*Work instructions*
Would you retype, word for word, the line with "You are a computer-use" and each line after it to the end of the entries below, leaving the pictures out?

*Exercise data*
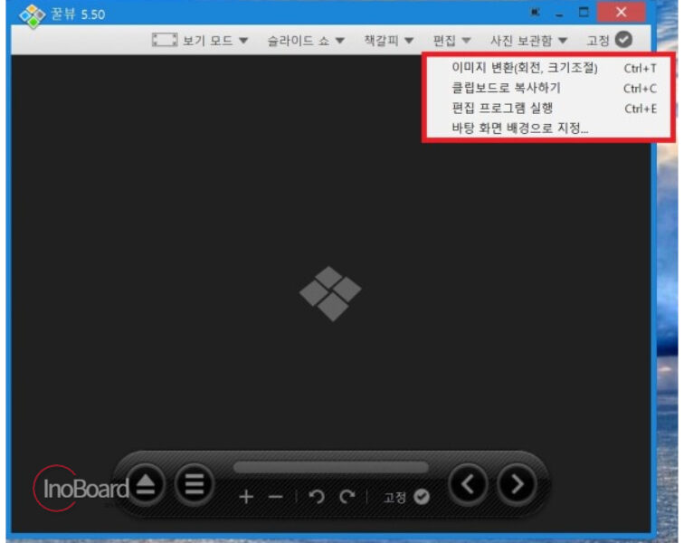Toggle the pin window icon in title bar
This screenshot has width=684, height=543.
536,13
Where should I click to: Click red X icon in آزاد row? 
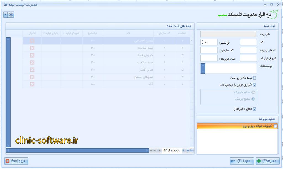click(32, 84)
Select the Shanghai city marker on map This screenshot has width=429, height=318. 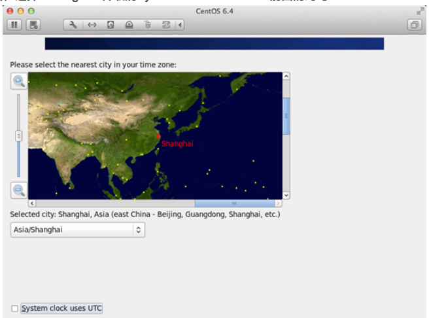[158, 136]
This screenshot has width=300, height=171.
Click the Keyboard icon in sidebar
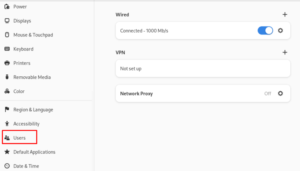point(7,49)
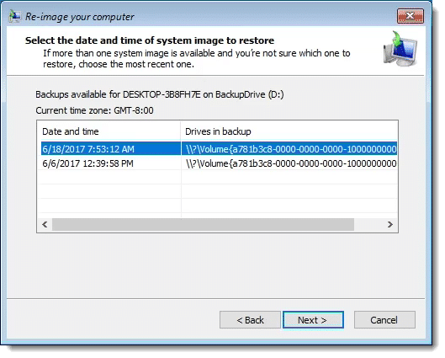Image resolution: width=445 pixels, height=358 pixels.
Task: Click the left scroll arrow in list
Action: (x=45, y=224)
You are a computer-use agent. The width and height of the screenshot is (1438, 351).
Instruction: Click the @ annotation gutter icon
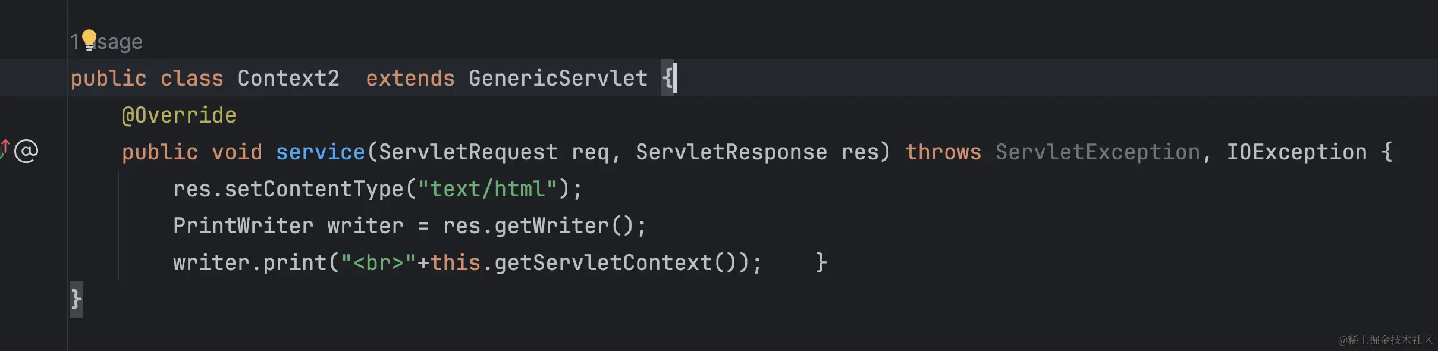pos(26,151)
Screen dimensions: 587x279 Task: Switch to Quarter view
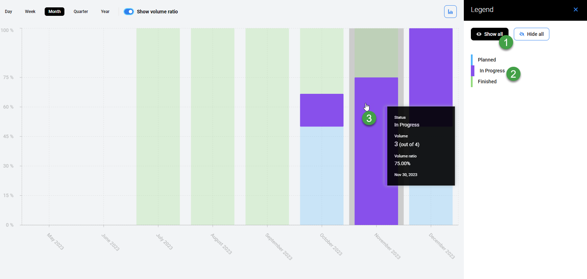coord(81,12)
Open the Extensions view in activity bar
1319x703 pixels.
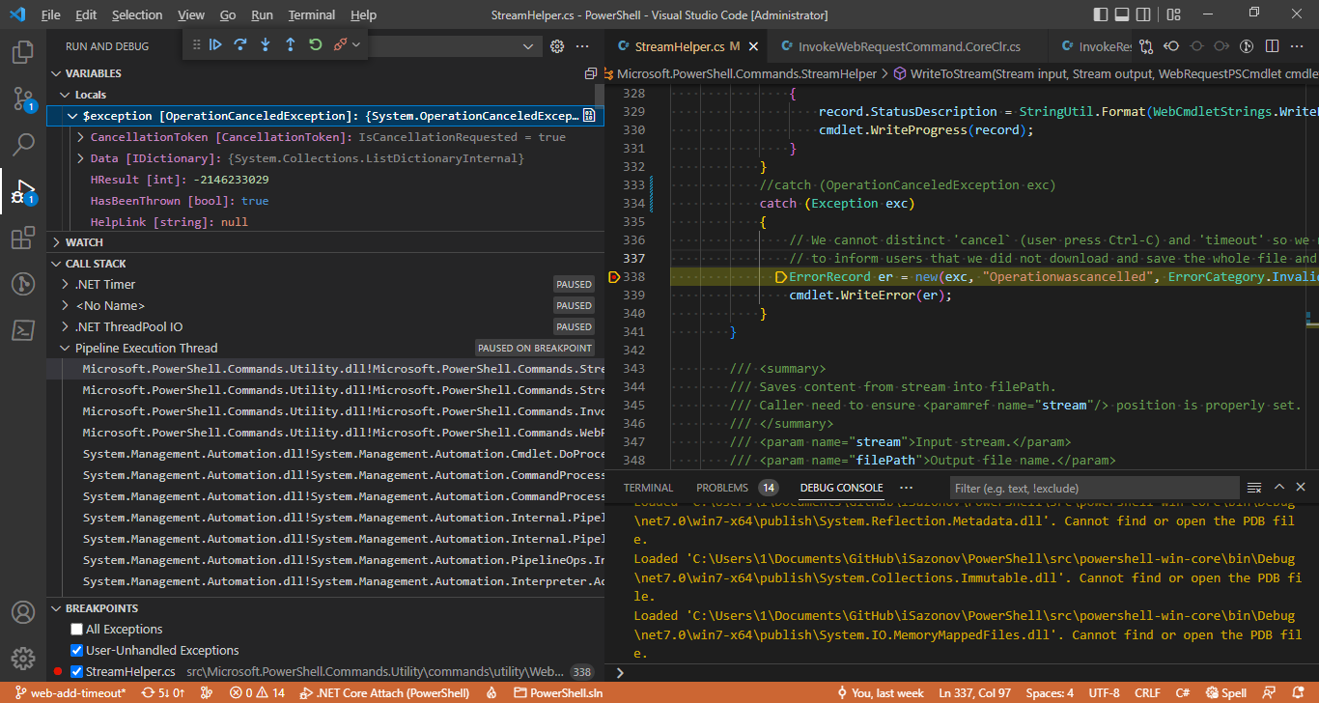tap(23, 239)
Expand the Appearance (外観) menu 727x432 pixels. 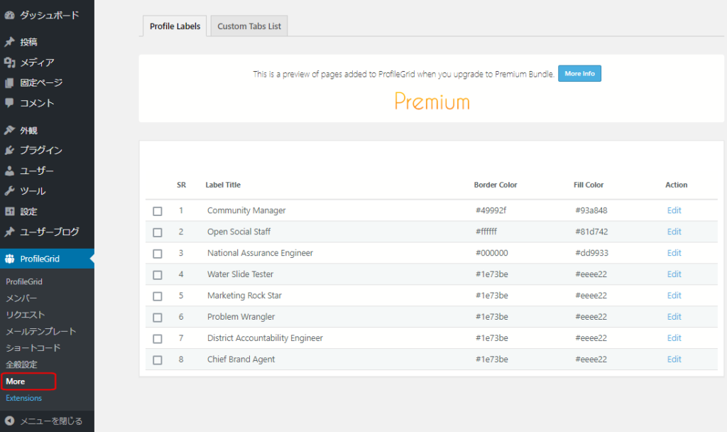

*Worked solution*
You are a computer-use agent. The width and height of the screenshot is (1438, 351).
Instruction: Click the @ annotation gutter icon
pos(26,151)
Screen dimensions: 587x279 Task: Switch to Quarter view
coord(81,12)
Open the Extensions view in activity bar
1319x703 pixels.
tap(23, 239)
Expand the Appearance (外観) menu 727x432 pixels. 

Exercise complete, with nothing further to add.